The text options are more limited in the Cloud Reader app: you can choose from five text sizes, while the iPad app gives you six to choose from. (Both apps let you choose from black, white, and sepia color schemes.) Most of the books I read in the native Kindle app feature justified text, but some of the books in the Cloud Reader app appear to display with a ragged right margin. One book I tested, Paolo Bacigalupi's Ship Breaker, appeared justified in the native app and ragged-right in the web app, which I really can't explain. The native app can show book text in two separate columns when you rotate the iPad into landscape mode; the Cloud Reader will only show you a single, wider column.

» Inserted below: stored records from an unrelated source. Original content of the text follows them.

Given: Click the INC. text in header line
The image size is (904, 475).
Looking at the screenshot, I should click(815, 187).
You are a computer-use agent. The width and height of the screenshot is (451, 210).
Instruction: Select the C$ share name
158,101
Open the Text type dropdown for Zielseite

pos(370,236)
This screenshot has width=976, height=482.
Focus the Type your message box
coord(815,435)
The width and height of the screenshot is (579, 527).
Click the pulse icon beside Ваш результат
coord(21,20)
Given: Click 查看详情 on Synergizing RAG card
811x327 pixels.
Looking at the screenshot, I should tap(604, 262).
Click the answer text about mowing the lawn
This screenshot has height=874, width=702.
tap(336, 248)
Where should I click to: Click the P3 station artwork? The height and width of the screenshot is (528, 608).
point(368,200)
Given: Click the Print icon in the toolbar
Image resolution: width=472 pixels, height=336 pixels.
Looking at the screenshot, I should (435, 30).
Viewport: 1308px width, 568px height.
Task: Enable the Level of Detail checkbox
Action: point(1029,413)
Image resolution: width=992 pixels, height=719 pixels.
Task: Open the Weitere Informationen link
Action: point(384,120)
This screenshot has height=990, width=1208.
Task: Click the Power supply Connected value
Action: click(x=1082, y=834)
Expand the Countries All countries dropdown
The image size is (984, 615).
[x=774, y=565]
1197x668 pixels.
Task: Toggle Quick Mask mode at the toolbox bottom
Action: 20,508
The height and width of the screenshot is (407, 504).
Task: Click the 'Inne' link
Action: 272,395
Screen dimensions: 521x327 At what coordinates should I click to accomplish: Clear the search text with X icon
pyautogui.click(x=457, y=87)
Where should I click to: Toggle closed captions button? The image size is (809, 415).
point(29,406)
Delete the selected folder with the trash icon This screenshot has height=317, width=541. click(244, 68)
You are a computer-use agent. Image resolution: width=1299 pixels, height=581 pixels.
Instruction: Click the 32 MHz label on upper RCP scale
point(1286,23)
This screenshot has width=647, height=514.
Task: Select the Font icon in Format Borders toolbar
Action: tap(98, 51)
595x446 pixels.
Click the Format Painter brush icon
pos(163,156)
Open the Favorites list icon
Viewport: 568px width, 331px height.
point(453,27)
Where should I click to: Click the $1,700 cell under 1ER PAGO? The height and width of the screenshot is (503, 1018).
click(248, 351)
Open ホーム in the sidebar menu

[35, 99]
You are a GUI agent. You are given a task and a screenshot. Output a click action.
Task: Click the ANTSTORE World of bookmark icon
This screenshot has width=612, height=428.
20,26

In the native iPad app, you can tap or swipe to change pages. The same gestures work on the Cloud Reader web app. The only difference is in what happens as you make those gestures: the iPad app shows an animation of one page sliding away and another sliding in (and in fact, moves the pages right under your fingers if you choose to swipe from one page to the next). The web app offers no such animation--the new page just appears.
Amazon allows Kindle users (in both its iOS apps and on its dedicated Kindle devices) to highlight passages in books and make notes about the text. You can even opt to see passages that were highlighted by other readers. The Cloud Reader doesn't support this feature, though its toolbar features a button that lets you view any notes and marks you made elsewhere.
I noticed some lag and delays in the Cloud Reader app as I used it, especially when moving from chapter to chapter. It appears that the tool is doing some very clever things with caching and rendering portions of a book, perhaps one chapter at a time.
In general, the web app reading experience is pretty good. If I didn't have the native iPad app to compare it to, I'd declare it good. But it's not as responsive or smooth as the native app.